─── Selected text

Re: [Python-ideas] Optimizing list.sort() by checking type in advance

2016-10-14 Thread Franklin? Lee
On Mon, Oct 10, 2016 at 11:29 PM, Elliot Gorokhovsky
 wrote:
>> Note that when Python's current sort was adopted in Java, they still kept
>> a quicksort variant for "unboxed" builtin types.  The adaptive merge sort
>> incurs many overheads that often cost more than they save unless comparisons
>> are in fact very expensive compared to the cost of pointer copying (and in
>> Java comparison of unboxed types is cheap).  Indeed, for native numeric
>> types, where comparison is dirt cheap, quicksort generally runs faster than
>> mergesort despite that the former does _more_ comparisons (because mergesort
>> does so much more pointer-copying).
>
>
> Ya, I think this may be a good approach for floats: if the list is all
> floats, just copy all the floats into a seperate array, use the standard
> library quicksort, and then construct a sorted PyObject* array. Like maybe
> set up a struct { PyObject* payload, float key } type of deal. This wouldn't
> work for strings (unicode is scary), and probably not for ints (one would
> have to check that all the ints are within C long bounds). Though on the
> other hand perhaps this would be too expensive?

I happened onto a page talking about float radix sort, and thought of
this thread.

Here it is: http://stereopsis.com/radix.html
The author claimed an 8x speedup, though the test was done nearly
fifteen years ago.

I was unsure about posting publicly, because it's not as if an even
faster float sort would help decide whether specialized sorts are
worth adding to CPython. I'm posting for history.

──────

## Exercise:
In the mailing-list post, what speedup did the author of the float radix sort page claim? The entries are separate material with no connection to the mailing-list post.

─── Information shown

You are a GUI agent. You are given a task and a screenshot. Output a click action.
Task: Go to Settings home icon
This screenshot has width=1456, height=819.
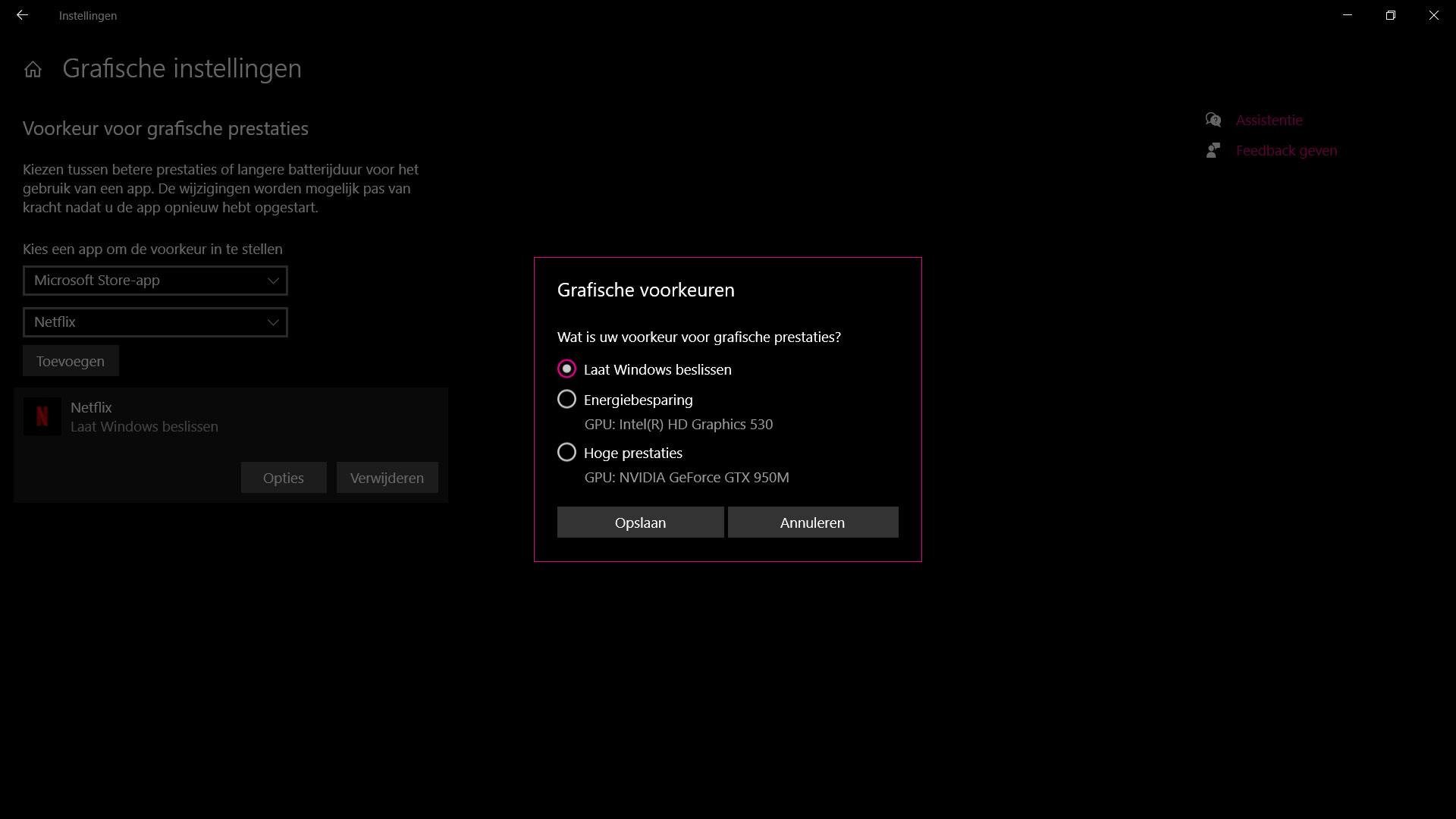click(x=33, y=70)
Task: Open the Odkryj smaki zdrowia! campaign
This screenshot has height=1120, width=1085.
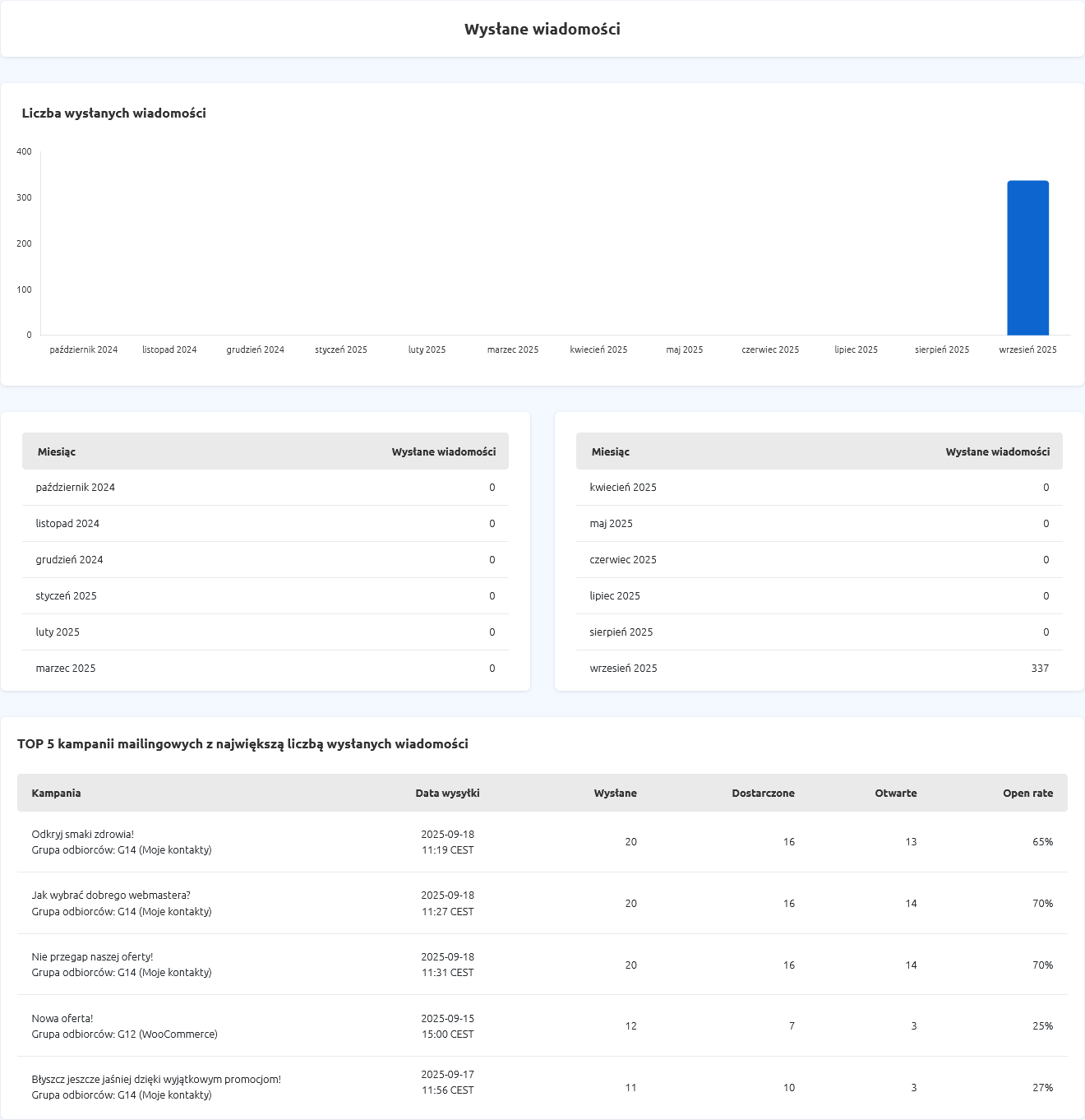Action: pos(82,835)
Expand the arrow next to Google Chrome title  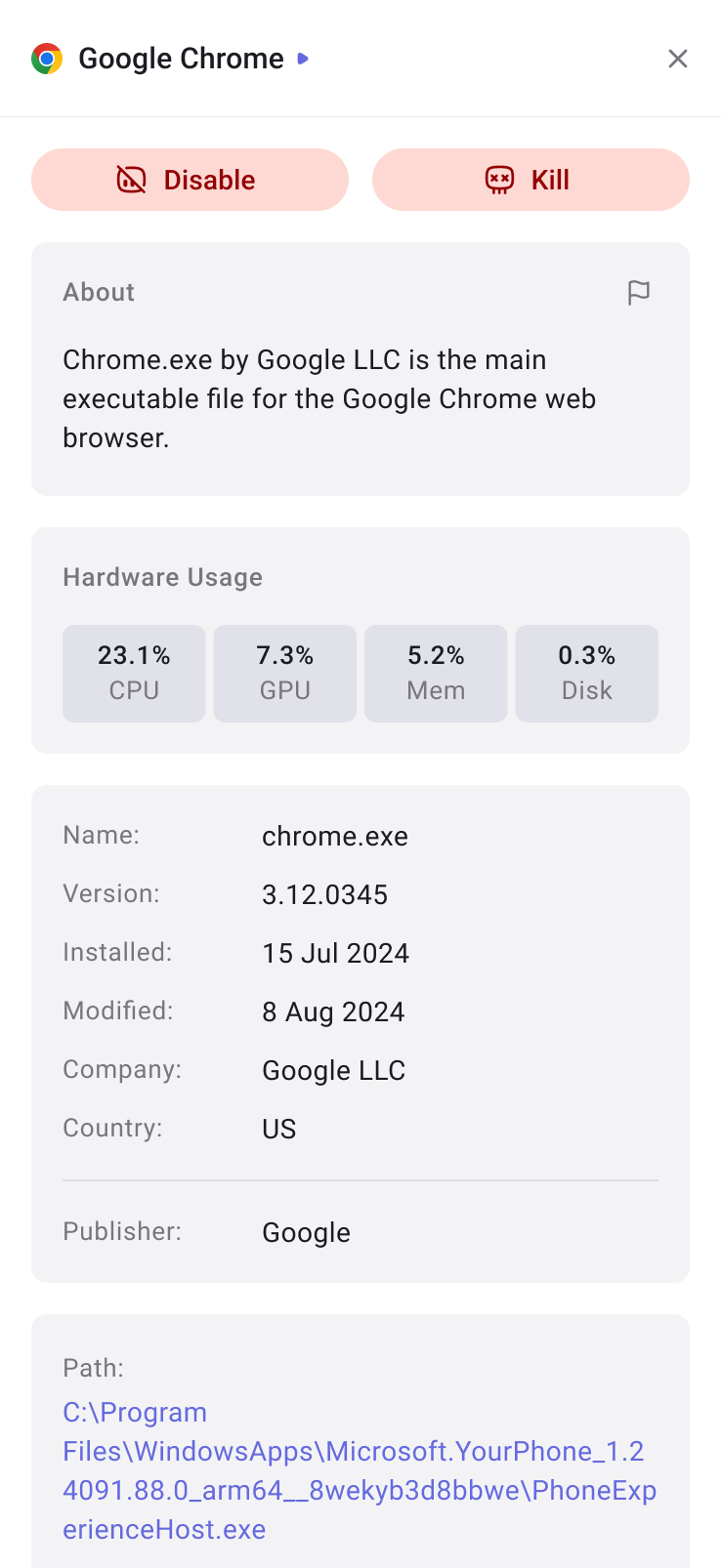(303, 59)
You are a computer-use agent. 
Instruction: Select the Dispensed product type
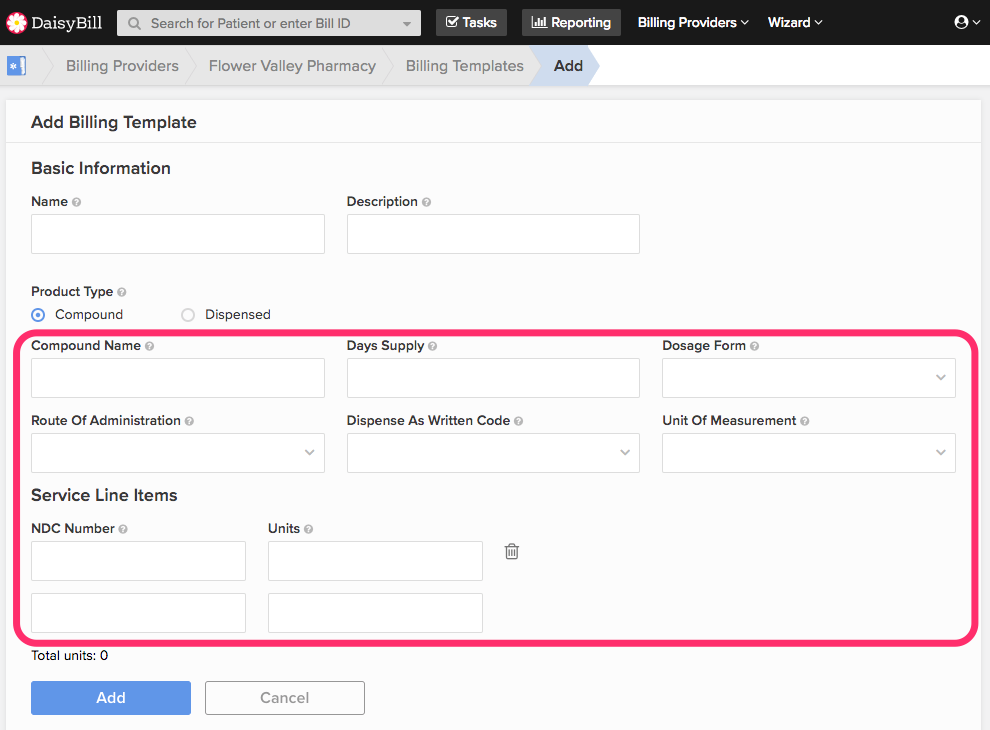tap(187, 314)
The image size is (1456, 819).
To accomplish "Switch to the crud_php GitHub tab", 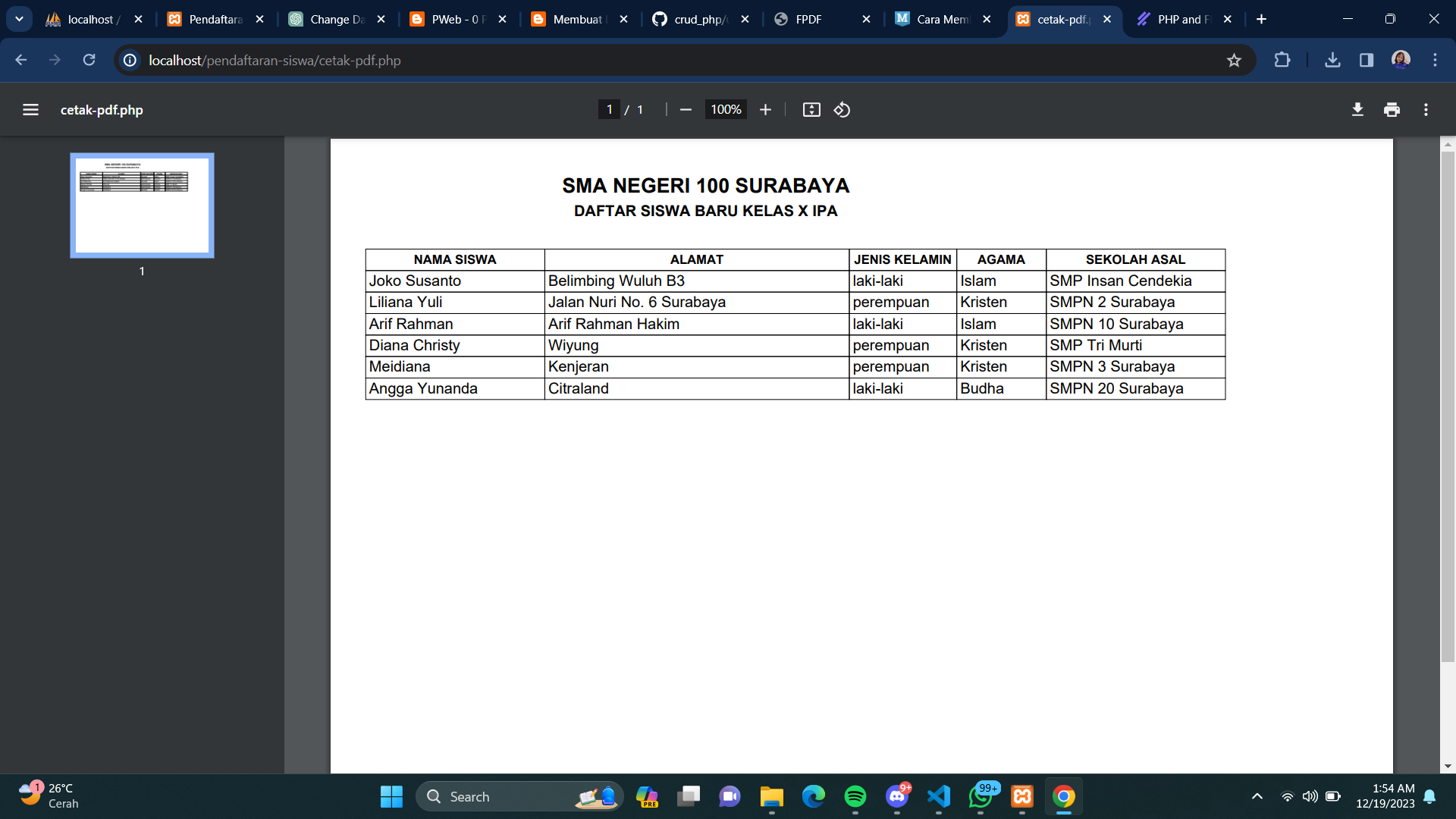I will click(699, 19).
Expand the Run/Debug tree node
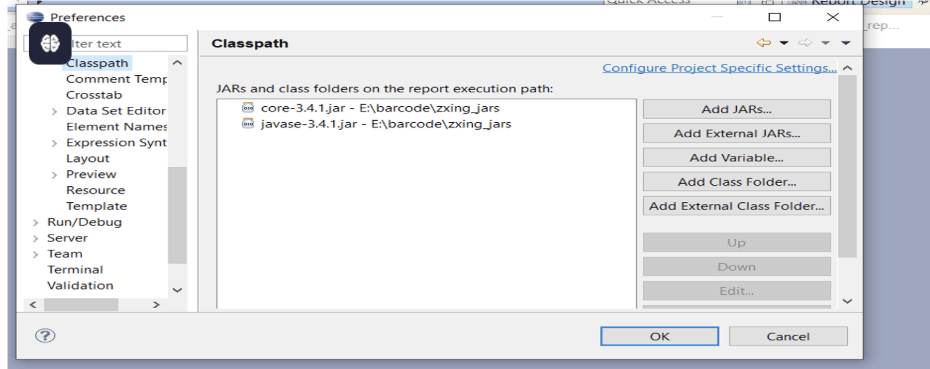The image size is (930, 369). tap(36, 222)
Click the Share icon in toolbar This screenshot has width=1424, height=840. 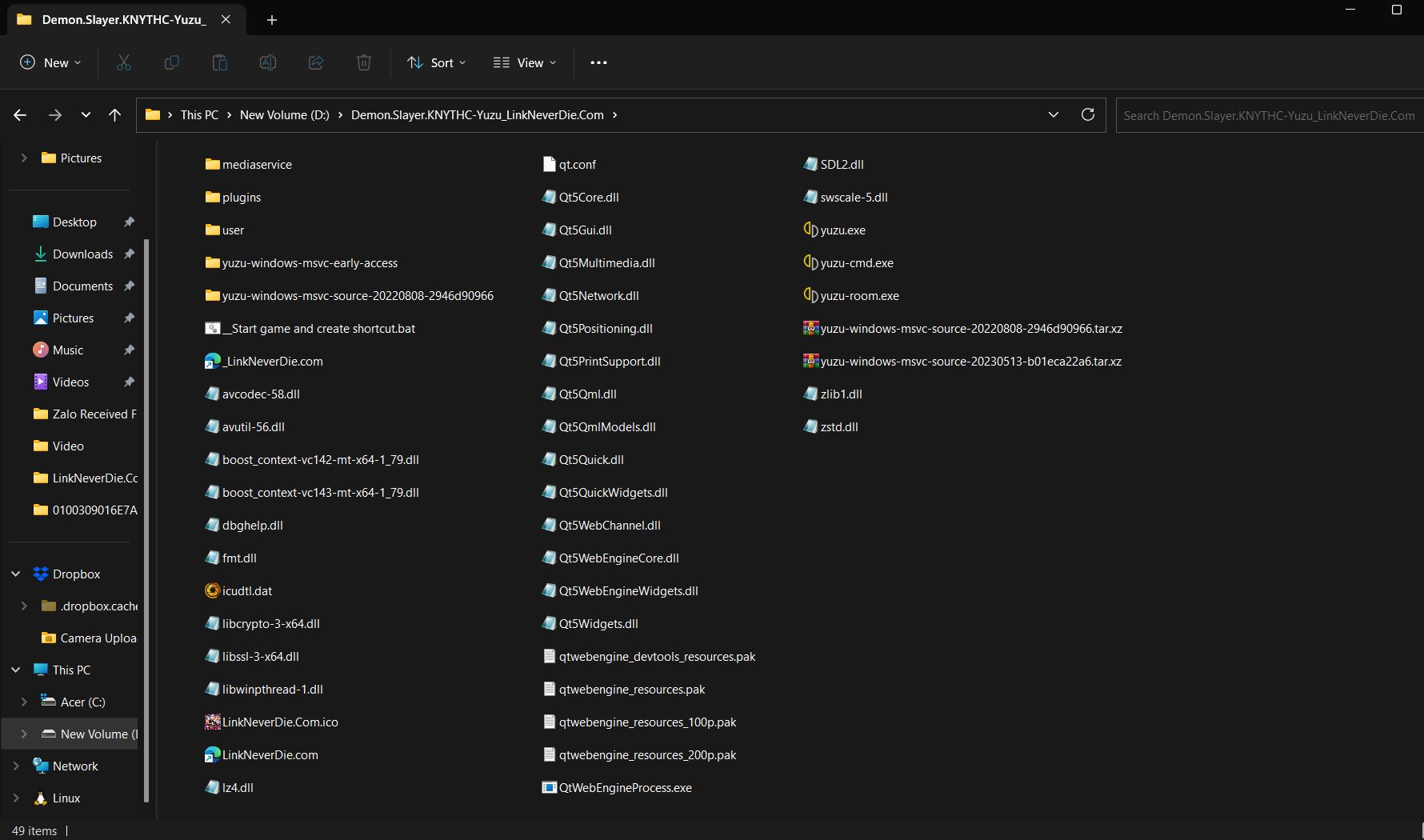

──────

## Completed exercise:
An 8x speedup.